→ **ACTION ITEM**
A word-for-word copy of the data, pictures excluded, is what this task asks for.

→ **MATERIAL TO PROCESS**
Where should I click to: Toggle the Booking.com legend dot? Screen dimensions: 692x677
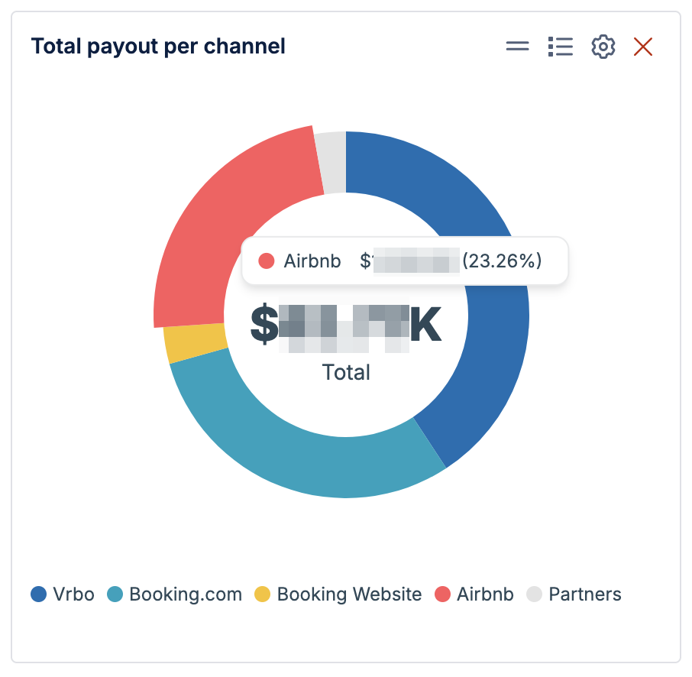[x=115, y=594]
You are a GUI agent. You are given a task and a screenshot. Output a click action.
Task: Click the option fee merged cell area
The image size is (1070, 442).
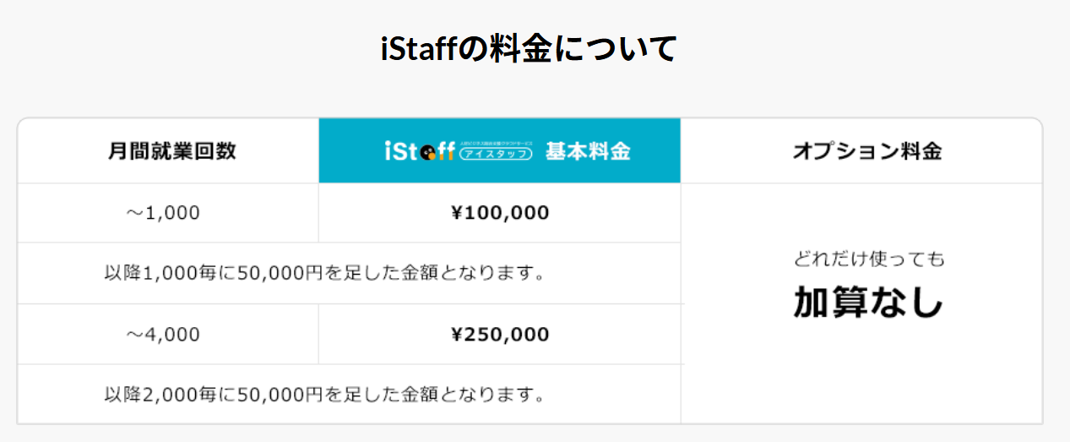(861, 303)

→ **RESULT OF THE EXERCISE**
Where should I click to: Toggle the Booking.com legend dot? Screen dimensions: 692x677
[x=115, y=594]
You are a GUI agent. You are given a task and a screenshot. Output a click action.
Task: Click the option fee merged cell area
The image size is (1070, 442).
(861, 303)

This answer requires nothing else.